We assembled the concession stand crews of these randomly chosen theaters one afternoon for an open forum. We started by asking the participants what they thought about upselling popcorn, and what it would take to get them to use this practice with every customer.
Execs in operations and marketing predicted that they’d tell us they wanted a bigger commission on these sales, or that they were simply too overwhelmed with crowds to try to engage customers in this manner, or that they were unclear on just how to pitch customers on the bigger sizes and so it made them feel uncomfortable.
But the responses we got from these young crew members threw us for a loop.
“Why do you want to gouge the people who come to see movies?” they said. “…we don’t have anything against them!”
The way most of the crew viewed this practice, charging $3 more for the big tub of popcorn seemed like a rip off, and they didn’t want to take advantage of the person on the other side of the counter.
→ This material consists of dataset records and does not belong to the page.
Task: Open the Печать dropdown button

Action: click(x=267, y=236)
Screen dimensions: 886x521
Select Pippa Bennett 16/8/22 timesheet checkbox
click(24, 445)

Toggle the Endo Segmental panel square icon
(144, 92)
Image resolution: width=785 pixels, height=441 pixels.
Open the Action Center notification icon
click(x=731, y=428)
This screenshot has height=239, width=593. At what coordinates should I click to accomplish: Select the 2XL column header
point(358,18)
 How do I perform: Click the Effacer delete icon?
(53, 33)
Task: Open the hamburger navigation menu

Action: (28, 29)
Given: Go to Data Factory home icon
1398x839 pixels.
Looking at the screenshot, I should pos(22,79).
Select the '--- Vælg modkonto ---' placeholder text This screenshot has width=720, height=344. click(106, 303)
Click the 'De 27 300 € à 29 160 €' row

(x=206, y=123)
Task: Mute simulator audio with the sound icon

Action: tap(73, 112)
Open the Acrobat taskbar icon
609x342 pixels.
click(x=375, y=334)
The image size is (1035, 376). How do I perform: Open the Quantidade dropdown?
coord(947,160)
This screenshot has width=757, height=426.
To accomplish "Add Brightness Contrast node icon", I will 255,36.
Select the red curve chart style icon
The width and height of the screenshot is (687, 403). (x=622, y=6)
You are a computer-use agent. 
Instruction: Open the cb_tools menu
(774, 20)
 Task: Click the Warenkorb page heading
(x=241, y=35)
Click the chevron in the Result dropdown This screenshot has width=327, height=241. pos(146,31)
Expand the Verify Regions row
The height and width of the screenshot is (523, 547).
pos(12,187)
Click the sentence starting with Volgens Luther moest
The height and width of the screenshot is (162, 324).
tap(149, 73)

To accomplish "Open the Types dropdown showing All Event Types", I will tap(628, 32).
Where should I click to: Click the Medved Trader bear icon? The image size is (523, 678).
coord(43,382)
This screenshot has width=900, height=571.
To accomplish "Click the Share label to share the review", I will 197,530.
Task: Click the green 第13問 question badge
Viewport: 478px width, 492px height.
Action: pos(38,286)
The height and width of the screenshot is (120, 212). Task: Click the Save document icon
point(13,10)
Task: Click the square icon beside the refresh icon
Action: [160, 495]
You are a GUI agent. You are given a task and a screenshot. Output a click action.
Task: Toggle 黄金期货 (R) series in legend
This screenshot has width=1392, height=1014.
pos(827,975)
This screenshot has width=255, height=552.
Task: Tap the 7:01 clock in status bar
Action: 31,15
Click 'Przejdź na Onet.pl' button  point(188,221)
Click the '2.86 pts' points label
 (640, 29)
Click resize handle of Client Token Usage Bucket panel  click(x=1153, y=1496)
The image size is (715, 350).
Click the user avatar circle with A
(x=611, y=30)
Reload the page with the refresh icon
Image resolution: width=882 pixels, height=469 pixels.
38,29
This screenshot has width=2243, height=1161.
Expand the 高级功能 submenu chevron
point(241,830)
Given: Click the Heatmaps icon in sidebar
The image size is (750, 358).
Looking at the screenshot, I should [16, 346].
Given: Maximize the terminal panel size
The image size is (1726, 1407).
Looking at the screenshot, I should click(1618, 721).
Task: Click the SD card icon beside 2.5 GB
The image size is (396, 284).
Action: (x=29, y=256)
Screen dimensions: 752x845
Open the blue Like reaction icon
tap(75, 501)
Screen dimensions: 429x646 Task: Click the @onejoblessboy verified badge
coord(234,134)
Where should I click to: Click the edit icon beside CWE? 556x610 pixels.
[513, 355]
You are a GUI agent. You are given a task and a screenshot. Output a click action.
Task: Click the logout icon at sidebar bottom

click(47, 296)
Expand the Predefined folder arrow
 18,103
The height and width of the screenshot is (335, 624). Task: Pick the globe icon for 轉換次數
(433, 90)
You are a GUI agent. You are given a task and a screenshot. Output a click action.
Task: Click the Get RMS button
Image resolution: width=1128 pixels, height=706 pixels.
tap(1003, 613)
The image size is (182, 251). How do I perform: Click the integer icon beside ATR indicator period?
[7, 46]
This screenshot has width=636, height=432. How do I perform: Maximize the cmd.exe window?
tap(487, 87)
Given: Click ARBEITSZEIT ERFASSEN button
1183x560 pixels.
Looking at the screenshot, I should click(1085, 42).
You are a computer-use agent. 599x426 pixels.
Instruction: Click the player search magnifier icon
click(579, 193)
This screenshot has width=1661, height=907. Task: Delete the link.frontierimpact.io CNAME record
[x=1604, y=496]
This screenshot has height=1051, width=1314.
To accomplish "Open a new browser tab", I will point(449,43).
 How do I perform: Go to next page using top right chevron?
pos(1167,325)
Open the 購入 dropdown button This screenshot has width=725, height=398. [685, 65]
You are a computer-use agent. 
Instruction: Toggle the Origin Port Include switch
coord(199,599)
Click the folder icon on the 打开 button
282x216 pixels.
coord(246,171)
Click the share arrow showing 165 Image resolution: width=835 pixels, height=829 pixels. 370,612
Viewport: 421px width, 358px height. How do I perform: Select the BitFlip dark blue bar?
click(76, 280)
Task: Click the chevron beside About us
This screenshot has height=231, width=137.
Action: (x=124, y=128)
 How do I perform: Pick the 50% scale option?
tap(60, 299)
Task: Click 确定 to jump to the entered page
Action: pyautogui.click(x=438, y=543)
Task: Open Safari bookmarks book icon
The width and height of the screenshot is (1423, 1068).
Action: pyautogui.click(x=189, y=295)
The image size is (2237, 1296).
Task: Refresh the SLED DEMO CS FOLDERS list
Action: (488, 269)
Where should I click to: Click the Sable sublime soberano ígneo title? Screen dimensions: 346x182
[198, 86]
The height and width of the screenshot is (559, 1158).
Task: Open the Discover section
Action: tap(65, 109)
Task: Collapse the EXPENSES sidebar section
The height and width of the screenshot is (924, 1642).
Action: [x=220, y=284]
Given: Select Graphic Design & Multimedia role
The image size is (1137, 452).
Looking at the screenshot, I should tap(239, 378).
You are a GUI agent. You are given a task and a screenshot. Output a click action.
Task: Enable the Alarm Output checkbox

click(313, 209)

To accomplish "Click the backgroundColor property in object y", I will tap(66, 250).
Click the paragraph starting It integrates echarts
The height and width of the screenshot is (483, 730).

What they didn’t realize was that this upsell was actually a good deal for the customer. By opting for the jumbo size tub, the moviegoer received twice the amount of popcorn for less than half of what the price-per-ounce cost for the small size.
“You mean it’s a better value?” one of the crew members asked.
BAM! The moment we heard that, a new term was born.
All managers were immediately instructed to eradicate the word upsell from their vocabulary and replace it with ‘always suggest the better value’. Training crew members to point their patrons toward the better value — more than twice the amount for less than half the cost per-ounce of the smaller size — was far easier. And because sharing this information was to the customer’s benefit rather than a way for their managers to make more money, it felt natural, like giving a friend an inside tip or a shortcut to their journey.
As you might imagine, popcorn sales skyrocketed as did concession stand crew-member engagement.
ON POINT – To remain competitive, your marketing, branding, and technology are always evolving. Can you say the same about the terms and tactics used in your training?
Inviting your front line to openly share feedback on how they are trained and what they perceive are their primary responsibilities enables you to refresh and reengage the front line you so heavily rely on to improve your bottom line.